## Selected excerpt
Employers Brace For Rise In Retaliation Complaints in Light of Supreme Court’s New Broad Standards For Liability
By Veronica L. Merritt, Esq.[1]
Court Resolves Circuit Split in Defining What Constitutes Actionable Retaliatory Conduct, But Have They Opened a Wide Door for Plaintiffs’ Attorneys?
Over the last decade, the number of retaliation claims under Title VII of the Civil Rights Act of 1964, has risen exponentially, in comparison to the rate of employment discrimination and harassment claims brought under the core provision. The EEOC reports that in 1992, retaliation complaints comprised 15.3% of all charges. As of 2005, that percentage had nearly doubled to 29.5%.1 The rise in retaliation claims seems to indicate a shift in workplace dynamics that may tell a distressing story. While employees are now utilizing their employer’s internal grievance procedures and raising their voices in opposition to perceived unfairness in the workplace, increasingly they feel that they are being penalized by the employer for availing themselves of these measures. Allegations of supervisor backlash, demotions, negative evaluations, promotion denials, alienation and even termination, in the wake of discrimination complaints, present difficult scenarios for employers to defend.It is becoming a more common occurrence for employers to effectively defend an underlying discrimination claim, yet incur liability for retaliation. In 2004, the EEOC recovered over $90 million dollars in damages on retaliation claims alone—a significant number of which were not even alleged in the initial charge.2 Employers faced additional pressure, due to the fact that exactly how severe and job-related an employer’s conduct must be to constitute cognizable retaliation depended on which circuit court of appeals was asked.

## Records for this exercise

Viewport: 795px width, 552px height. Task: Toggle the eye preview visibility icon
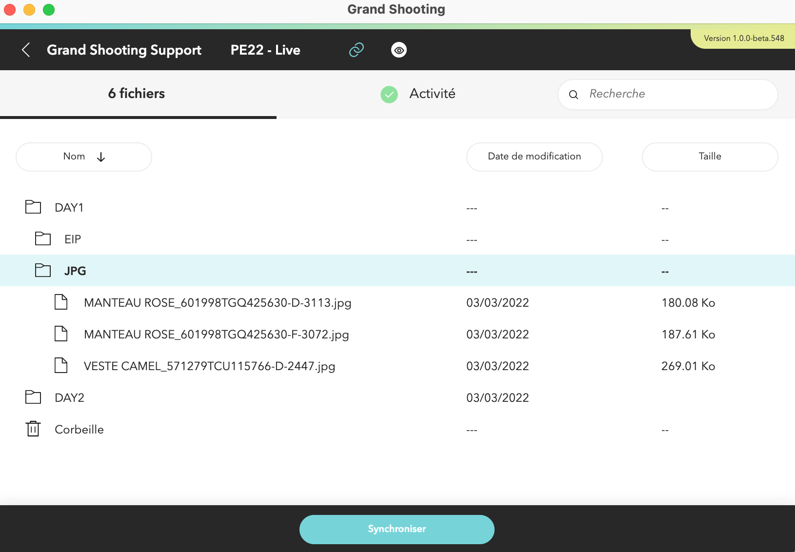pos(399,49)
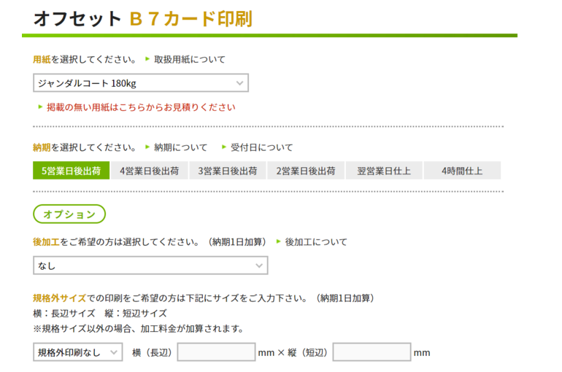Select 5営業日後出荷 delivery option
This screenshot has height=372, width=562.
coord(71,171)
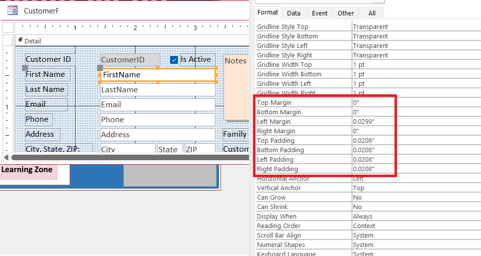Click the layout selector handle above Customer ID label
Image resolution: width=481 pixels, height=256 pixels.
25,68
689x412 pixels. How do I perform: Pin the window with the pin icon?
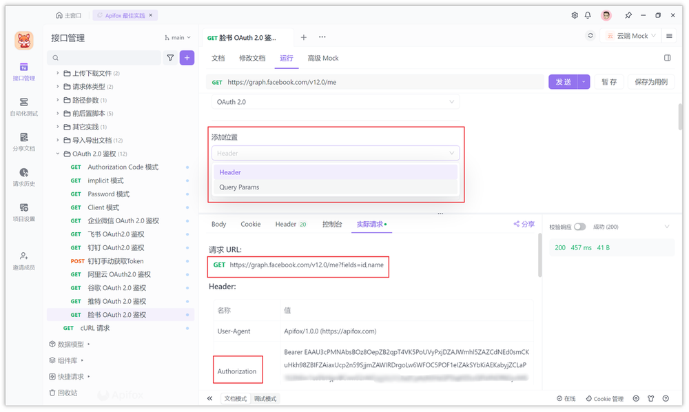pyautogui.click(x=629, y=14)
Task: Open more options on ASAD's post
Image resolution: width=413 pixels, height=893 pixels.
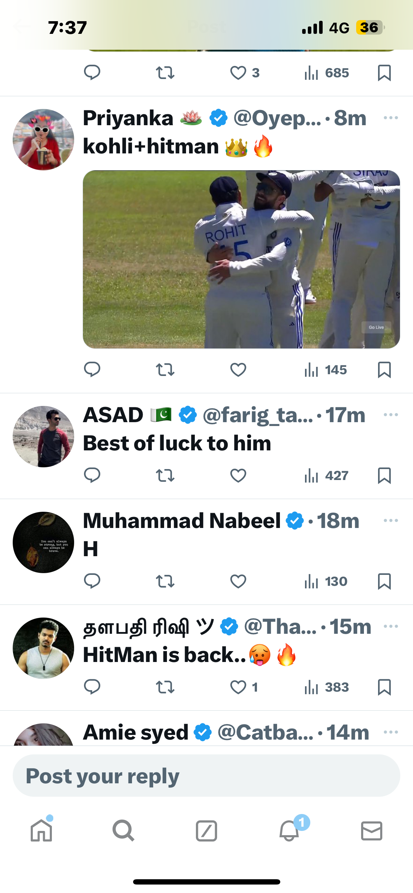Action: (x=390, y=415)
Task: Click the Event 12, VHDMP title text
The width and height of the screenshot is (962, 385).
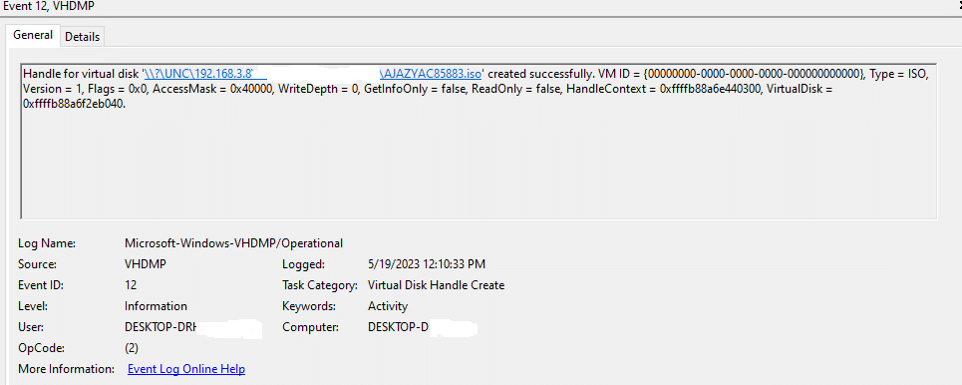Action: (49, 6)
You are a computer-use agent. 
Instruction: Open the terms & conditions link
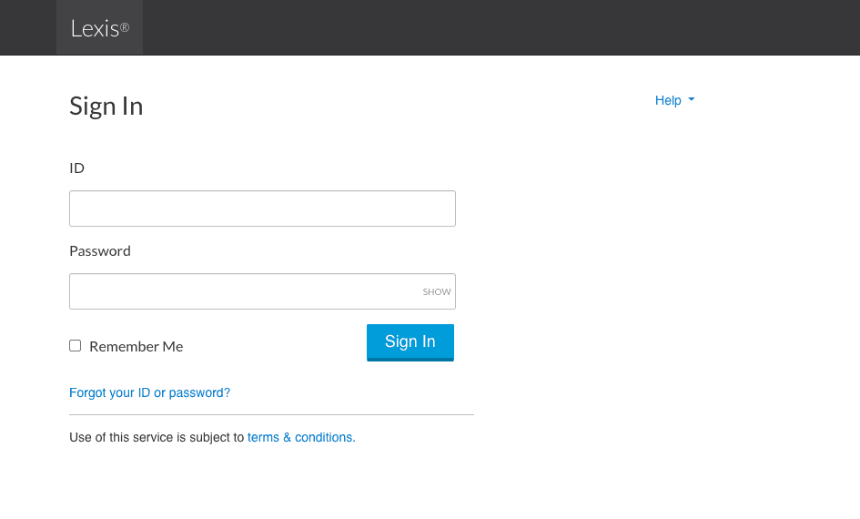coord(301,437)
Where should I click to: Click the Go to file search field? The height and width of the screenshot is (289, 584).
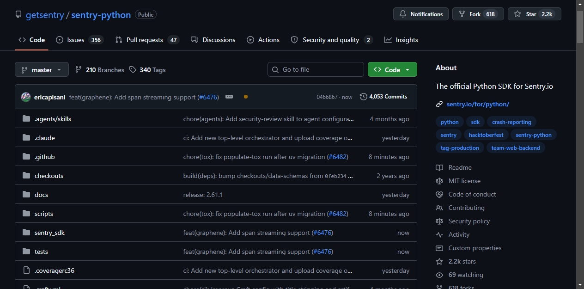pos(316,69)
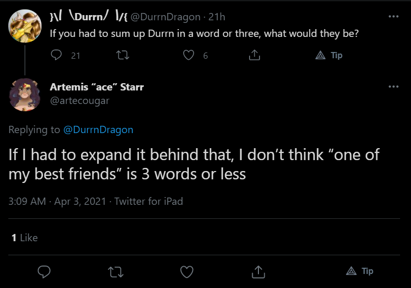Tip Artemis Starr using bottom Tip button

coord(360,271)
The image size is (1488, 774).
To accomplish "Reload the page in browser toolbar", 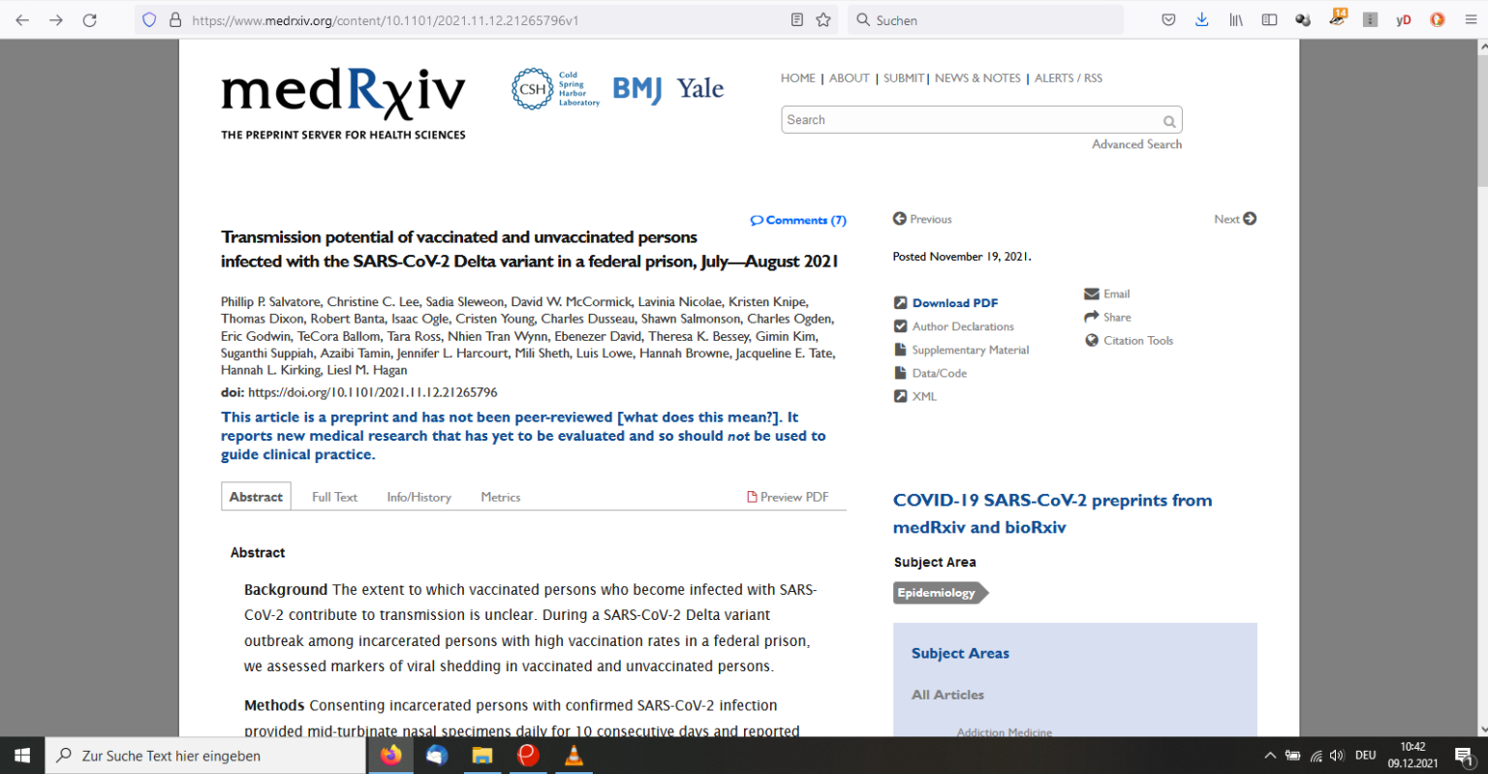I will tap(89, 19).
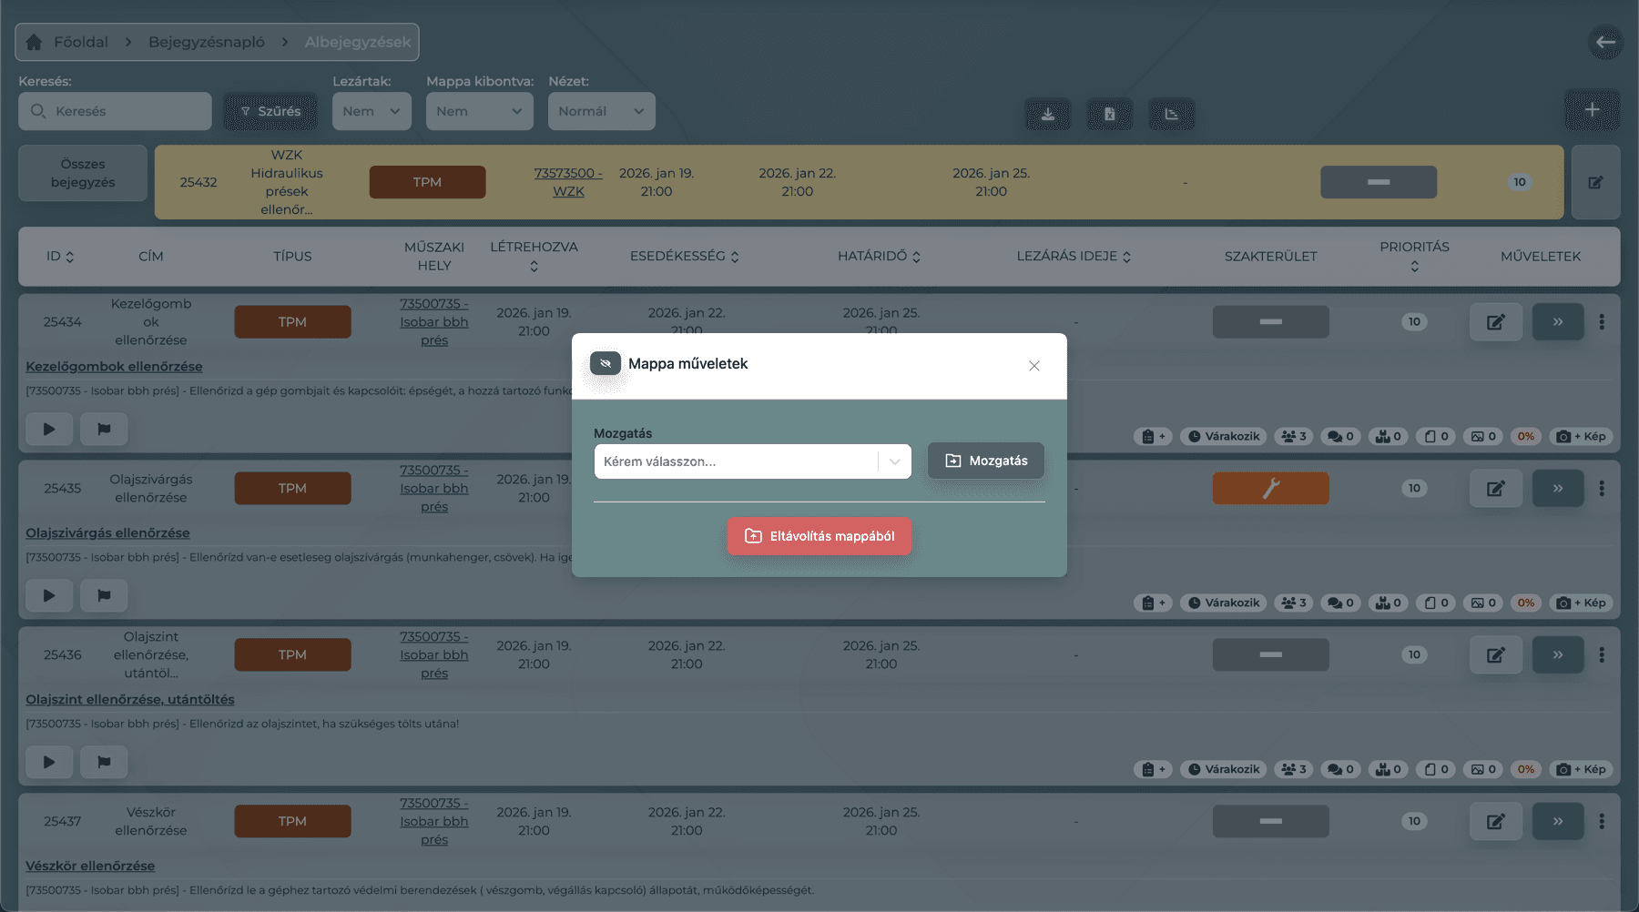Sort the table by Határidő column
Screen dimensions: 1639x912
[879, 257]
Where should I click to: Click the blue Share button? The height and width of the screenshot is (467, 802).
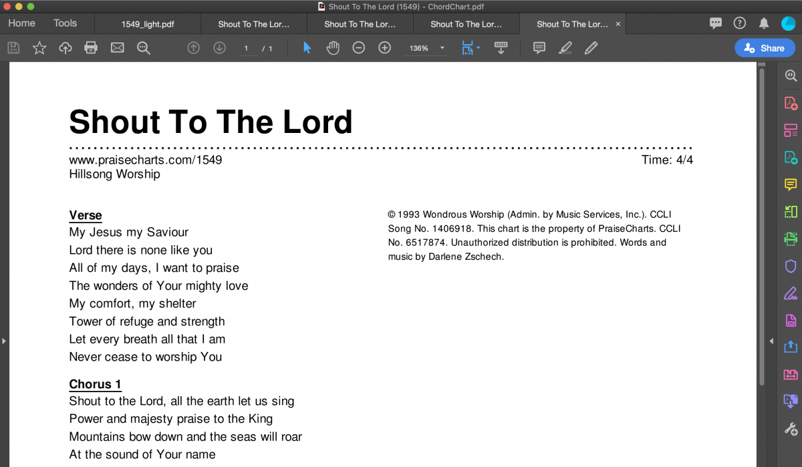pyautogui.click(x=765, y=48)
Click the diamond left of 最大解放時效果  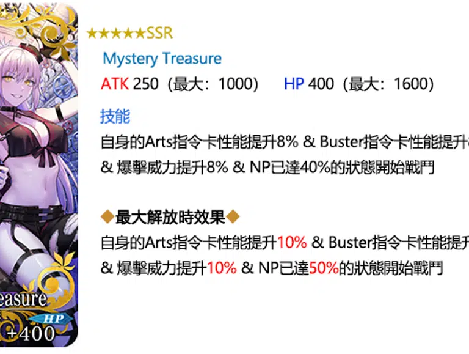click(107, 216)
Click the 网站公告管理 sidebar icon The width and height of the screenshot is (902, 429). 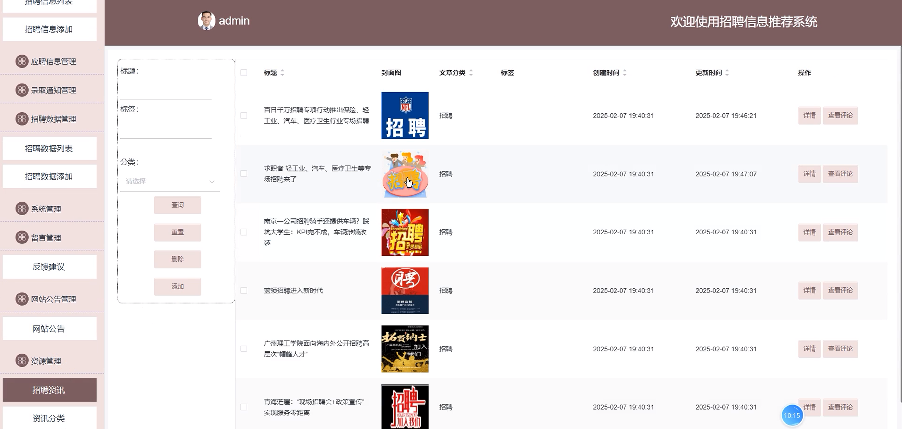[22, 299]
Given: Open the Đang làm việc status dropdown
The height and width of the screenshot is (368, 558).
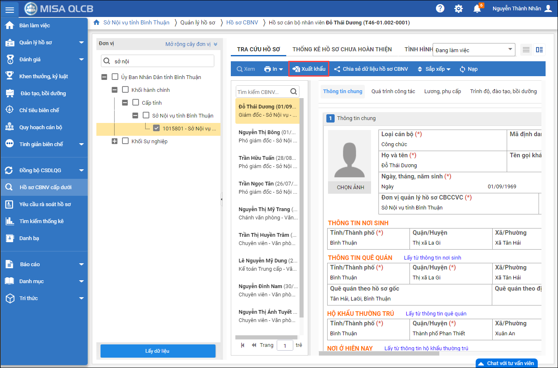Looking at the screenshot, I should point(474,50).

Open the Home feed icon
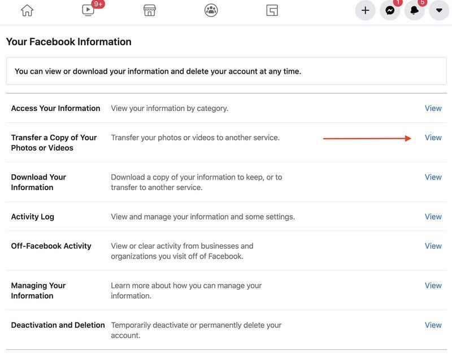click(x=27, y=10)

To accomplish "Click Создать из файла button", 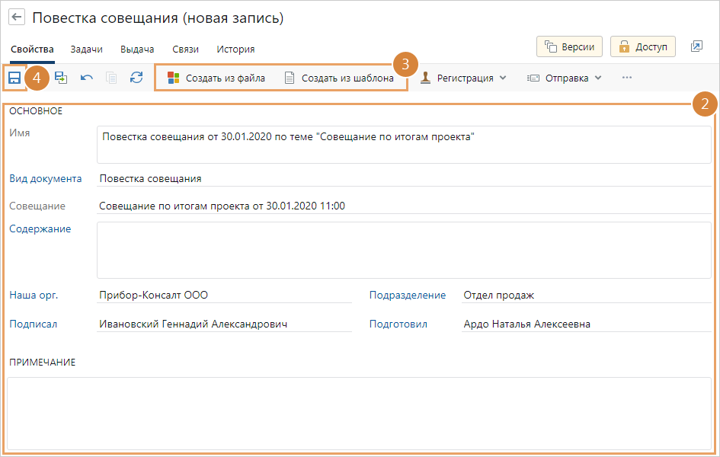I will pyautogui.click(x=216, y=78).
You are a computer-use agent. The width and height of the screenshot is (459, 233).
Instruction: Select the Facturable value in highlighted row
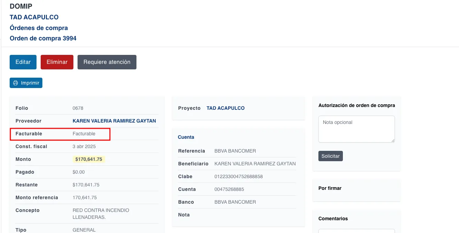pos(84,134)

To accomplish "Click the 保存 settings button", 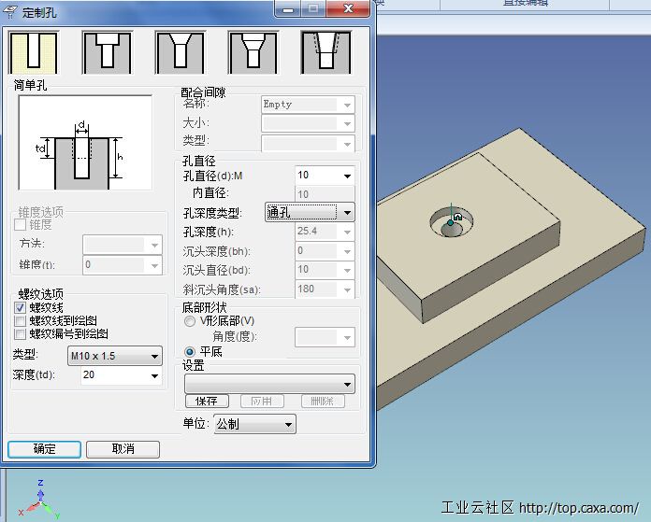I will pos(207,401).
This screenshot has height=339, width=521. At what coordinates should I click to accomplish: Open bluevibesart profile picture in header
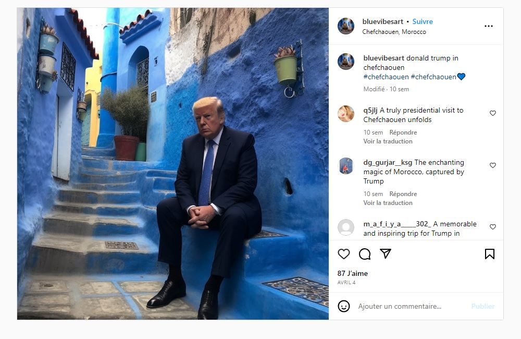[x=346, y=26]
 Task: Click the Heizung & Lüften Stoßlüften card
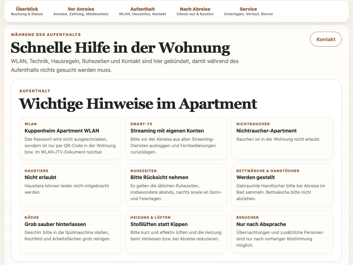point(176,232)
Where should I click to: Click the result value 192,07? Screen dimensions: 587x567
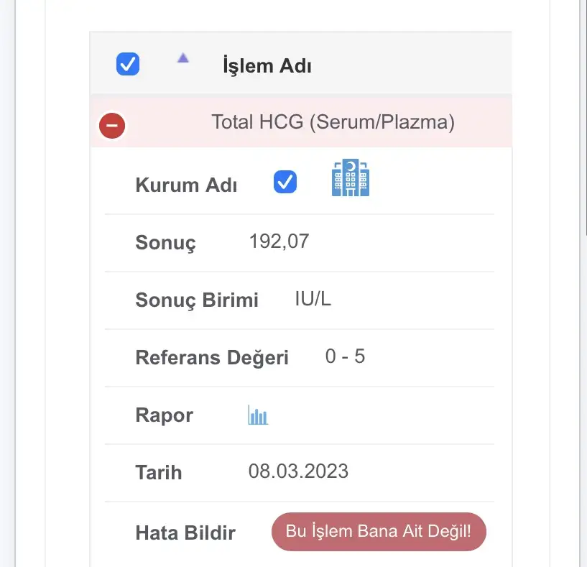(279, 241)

## Problems and tasks
• a. Set down the rows from the line containing "Task: Open more options on ASAD's post" through the line containing "coord(301,437)" word for word, leaving out the pictures.
• b. Take the article on retaliation claims under Title VII further, beginning right after its final sentence.

## Results for each task
• a.
Task: Open more options on ASAD's post
Image resolution: width=413 pixels, height=893 pixels.
Action: (x=390, y=415)
Task: Click the Event 12, VHDMP title text
The width and height of the screenshot is (962, 385).
Action: (49, 6)
You are a computer-use agent. 
Instruction: Open the terms & conditions link
coord(301,437)

• b.
The Fifth and Eighth Circuits opined that employer liability for retaliatory discrimination under Title VII should be restricted to an “ultimate employment decision,” such as hiring, discharging, promoting, and compensation.3 Other circuits applied a more relaxed standard, finding liability for any “materially adverse change” in the terms, conditions or benefits of employment.4 The most lenient analysis, utilized by a minority of courts, is based on whether the challenged conduct “would have been material to a reasonable employee,” and would likely have “dissuaded a reasonable worker from making or supporting a charge of discrimination.”5
Last June, the Supreme Court, in reviewing a decision from the Sixth Circuit, analyzed each of these tests and adopted a standard that appears to be more expansive than any other test previously applied. In Burlington Northern & Santa Fe Railway Co. v. White the Court incorporated the standard applied by a minority of courts, and concluded that Title VII’s anti-retaliation provision covers: “…those (and only those) employer actions that would have been materially adverse to a reasonable employee or job applicant. In the present context that means that the employer’s actions must be harmful to the point that they could well dissuade a reasonable worker from making or supporting a charge of discrimination.” 126 S. Ct. 2405, 2409 (2006). Even more surprising was the Court’s ruling that prohibited retaliatory conduct need not occur in the workplace or be employment-related. Id.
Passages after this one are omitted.